Mumia Abu-Jamal still needs our support

Submitted by Matthew on 23 September, 2010 - 3:53

In February this year new evidence came to light in the case of US death row prisoner Mumia Abu Jamal. Photographs published by a freelance photographer contradicted evidence used in Abu Jamal’s original trial for killing a police officer. His supporters are now calling for a retrial.

Mumia Abu Jamal has been in prison since 1981. The journalist, former member of the Black Panther Party and civil rights activist was arrested after intervening in a confrontation between his brother and some Philadelphia police officers. Abu Jamal was shot but so was police officer Daniel Faulkner. Accused of the murder of Faulkner, Abu Jamal’s trial was a travesty of justice. He had no choice over his lawyer, many of the jury expressed racist views and, most damning of all, the judge called for his conviction on the basis of his former membership of the Black Panthers and their belief in violent armed struggle. Abu Jamal was a prominent local critic of the Philadelphia police.

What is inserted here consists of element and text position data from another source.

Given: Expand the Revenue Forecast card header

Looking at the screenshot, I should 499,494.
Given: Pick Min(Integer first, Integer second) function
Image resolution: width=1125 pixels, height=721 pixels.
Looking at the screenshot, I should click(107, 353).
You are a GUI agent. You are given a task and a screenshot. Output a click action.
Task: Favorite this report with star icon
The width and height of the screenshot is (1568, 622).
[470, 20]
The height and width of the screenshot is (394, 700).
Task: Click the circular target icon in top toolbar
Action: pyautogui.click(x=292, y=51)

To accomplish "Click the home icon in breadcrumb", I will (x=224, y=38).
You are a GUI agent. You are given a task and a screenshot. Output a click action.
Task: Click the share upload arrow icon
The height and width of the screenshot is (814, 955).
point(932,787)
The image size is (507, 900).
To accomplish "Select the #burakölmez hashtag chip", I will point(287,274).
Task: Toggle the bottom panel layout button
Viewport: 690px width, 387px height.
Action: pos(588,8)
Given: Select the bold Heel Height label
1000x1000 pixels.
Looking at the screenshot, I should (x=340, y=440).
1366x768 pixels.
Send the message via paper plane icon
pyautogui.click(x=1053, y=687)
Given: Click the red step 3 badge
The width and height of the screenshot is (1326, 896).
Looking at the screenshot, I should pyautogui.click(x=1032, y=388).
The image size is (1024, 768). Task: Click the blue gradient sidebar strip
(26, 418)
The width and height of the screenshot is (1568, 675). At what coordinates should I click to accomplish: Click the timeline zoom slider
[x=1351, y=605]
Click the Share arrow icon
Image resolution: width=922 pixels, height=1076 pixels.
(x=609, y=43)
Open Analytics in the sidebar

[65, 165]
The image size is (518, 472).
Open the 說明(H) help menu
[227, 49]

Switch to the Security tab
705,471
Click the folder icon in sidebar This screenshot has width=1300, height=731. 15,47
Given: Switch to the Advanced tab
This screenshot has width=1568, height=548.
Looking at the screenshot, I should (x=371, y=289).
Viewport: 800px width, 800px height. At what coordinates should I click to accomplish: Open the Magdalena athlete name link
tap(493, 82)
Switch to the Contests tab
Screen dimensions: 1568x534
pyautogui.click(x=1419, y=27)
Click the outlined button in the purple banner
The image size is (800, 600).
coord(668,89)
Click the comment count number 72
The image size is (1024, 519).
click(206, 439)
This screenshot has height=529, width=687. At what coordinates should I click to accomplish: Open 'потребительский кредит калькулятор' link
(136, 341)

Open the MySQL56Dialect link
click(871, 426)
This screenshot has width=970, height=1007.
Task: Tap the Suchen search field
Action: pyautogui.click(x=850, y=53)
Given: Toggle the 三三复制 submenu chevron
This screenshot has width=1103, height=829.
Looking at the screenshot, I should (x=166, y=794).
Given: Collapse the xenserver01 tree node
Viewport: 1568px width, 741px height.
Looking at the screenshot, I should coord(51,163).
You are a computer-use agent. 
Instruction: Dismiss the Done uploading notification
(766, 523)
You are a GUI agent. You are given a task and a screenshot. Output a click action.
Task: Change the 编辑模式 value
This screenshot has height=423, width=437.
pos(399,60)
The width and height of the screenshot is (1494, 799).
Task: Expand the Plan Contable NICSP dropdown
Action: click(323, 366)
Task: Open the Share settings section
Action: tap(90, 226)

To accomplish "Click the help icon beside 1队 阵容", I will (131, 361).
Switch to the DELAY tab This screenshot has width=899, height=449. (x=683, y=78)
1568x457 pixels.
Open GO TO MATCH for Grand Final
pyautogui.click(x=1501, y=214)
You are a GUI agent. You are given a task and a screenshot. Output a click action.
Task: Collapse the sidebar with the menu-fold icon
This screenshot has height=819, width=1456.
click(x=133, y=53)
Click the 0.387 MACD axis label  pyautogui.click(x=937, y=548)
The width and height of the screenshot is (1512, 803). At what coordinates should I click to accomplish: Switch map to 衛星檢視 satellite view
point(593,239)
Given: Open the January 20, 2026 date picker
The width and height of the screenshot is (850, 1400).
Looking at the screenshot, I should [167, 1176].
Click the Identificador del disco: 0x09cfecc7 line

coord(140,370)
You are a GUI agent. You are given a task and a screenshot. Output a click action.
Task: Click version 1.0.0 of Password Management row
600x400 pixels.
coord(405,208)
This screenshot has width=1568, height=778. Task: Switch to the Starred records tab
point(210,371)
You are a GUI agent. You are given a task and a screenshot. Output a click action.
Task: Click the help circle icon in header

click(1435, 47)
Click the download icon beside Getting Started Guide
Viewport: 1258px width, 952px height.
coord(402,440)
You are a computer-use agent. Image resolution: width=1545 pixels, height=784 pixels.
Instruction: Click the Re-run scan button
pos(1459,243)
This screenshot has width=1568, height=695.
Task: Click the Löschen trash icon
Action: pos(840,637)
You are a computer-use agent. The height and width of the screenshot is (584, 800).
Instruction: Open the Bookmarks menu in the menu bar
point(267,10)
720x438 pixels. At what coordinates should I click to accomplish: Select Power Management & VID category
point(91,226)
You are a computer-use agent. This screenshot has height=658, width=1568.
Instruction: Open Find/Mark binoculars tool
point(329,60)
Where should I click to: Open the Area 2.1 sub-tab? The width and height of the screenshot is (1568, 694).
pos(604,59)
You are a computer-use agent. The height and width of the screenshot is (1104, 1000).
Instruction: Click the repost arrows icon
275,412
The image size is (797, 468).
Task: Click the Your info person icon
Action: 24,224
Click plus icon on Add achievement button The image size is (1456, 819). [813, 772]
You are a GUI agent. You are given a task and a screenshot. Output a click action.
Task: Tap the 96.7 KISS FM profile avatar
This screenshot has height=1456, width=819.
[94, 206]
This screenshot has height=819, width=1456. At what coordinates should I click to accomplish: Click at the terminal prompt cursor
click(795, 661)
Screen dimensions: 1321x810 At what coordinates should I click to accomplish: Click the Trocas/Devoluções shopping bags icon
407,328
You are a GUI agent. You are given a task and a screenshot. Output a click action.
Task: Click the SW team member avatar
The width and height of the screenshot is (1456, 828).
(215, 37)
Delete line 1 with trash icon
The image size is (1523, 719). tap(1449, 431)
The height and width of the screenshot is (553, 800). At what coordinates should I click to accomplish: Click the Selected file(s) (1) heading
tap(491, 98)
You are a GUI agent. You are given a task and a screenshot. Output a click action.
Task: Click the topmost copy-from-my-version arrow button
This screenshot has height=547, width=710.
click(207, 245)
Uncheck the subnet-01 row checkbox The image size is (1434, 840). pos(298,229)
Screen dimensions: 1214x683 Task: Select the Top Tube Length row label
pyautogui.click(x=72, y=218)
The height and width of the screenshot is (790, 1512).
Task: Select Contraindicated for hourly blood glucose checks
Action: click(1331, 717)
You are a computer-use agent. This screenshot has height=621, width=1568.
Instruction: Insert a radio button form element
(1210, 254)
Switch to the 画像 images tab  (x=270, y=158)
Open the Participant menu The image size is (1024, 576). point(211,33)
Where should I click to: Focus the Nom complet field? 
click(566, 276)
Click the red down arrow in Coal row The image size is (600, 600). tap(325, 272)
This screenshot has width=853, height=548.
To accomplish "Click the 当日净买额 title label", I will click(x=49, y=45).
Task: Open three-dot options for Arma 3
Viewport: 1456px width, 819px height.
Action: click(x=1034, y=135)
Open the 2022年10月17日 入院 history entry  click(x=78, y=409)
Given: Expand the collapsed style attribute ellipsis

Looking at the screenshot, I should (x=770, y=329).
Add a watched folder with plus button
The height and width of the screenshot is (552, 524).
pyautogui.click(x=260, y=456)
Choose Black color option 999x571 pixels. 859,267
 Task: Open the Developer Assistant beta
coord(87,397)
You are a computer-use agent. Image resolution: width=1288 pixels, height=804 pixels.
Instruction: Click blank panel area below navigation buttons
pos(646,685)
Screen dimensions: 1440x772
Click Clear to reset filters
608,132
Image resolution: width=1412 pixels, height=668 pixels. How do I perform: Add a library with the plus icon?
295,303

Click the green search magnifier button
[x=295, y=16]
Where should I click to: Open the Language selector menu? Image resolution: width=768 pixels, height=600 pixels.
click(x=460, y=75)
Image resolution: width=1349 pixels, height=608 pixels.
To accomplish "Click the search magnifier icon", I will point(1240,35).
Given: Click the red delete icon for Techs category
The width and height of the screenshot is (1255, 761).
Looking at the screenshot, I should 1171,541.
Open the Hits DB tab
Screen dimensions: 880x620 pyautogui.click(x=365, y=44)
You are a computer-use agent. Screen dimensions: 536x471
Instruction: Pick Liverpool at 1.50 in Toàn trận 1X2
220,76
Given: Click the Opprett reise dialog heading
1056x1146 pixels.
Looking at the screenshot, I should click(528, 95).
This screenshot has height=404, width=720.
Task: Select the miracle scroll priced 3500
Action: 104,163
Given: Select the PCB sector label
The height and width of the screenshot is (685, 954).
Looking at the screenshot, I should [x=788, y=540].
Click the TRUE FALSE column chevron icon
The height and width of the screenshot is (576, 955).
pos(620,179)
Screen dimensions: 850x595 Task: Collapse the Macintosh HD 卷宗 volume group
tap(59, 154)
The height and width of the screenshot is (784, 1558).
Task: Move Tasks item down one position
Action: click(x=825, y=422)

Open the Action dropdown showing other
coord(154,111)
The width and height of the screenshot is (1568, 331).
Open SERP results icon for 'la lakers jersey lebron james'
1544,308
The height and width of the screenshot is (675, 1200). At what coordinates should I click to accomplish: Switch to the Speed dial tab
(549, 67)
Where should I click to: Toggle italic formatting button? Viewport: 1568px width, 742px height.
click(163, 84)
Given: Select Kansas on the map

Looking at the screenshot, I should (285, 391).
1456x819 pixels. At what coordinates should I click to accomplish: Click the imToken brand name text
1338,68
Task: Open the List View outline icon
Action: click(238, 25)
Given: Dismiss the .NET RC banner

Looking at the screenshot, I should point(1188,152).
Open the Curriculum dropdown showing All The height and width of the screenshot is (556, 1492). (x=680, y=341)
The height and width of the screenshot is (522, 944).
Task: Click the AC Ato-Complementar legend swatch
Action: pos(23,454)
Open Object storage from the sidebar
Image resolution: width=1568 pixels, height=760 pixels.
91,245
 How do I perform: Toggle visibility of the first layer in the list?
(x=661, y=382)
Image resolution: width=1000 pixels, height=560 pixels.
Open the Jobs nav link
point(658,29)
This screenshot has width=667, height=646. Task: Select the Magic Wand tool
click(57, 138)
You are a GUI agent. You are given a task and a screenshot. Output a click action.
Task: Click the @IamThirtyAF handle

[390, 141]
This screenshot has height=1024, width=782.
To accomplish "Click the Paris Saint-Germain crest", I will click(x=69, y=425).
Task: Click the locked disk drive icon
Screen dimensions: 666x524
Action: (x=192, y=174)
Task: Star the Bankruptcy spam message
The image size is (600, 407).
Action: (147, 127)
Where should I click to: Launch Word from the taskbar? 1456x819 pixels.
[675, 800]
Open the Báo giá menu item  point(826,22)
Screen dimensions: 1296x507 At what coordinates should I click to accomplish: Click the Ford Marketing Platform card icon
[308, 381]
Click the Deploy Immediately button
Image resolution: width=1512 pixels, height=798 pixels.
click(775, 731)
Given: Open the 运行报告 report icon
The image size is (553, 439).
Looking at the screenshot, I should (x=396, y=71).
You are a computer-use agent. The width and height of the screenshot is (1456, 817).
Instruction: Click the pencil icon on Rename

In 2008 the Appeals Court challenged the death penalty and asked that the case be looked at in light of new evidence. This appeal failed in the Supreme Court which also refused any further appeal.

Unfortunately elements within the death penalty abolition movement want to stop supporting and promoting Abu Jamal’s case. Representatives of the American Coalition Against the Death Penalty circulated a secret memo saying that support for Abu Jamal was, “dangerously counter-productive to the abolition movement in the US”and would alienate organisations like the Fraternal Order of Police. This is a group claiming 325,000 police officers who have a policy of refusing to work with any organisations advocating the innocence of Abu Jamal. They also call for the death penalty to be carried out in almost all cases where a police officer is killed.

Instigators of this shift in policy walked out of the World Congress Against the Death Penalty in Geneva, Switzerland on 4 March when Abu Jamal spoke to the conference from prison by a telephone link to his lawyer Robert Bryan.

Many other organisations reacted furiously to the undemocratic and reactionary aims of the “oppose Abu Jamal” memo and have countered with their own petition (http://mumialegal.org/ node/93) and pledges of their continued support. They see this blatant conservatism as an attempt to depoliticise the idea of death penalty abolition.

Unions, community organisations and radical legal groups have all continued to campaign for Abu Jamal’s release and to end to the undeniably racist (as well as inhumane) death penalty imposed on many black and Latino prisoners in the US. 42% of death row inmates are black and 80% of the victims in death penalty cases are white. Yet in the US black people make up almost half of all murder victims.

Amnesty International has calculated that since 1976 20% of black inmates executed have been tried by all-white juries. And 90% of defendants charged with crimes that carry the death penalty cannot afford legal representation and thus get overworked and inexperienced lawyers.

Mumia Abu Jamal is the most high profile death row prisoner in the US, a victory for him would be a significant step forward for death penalty abolition, we must continue to call for his freedom and an end to this barbaric system.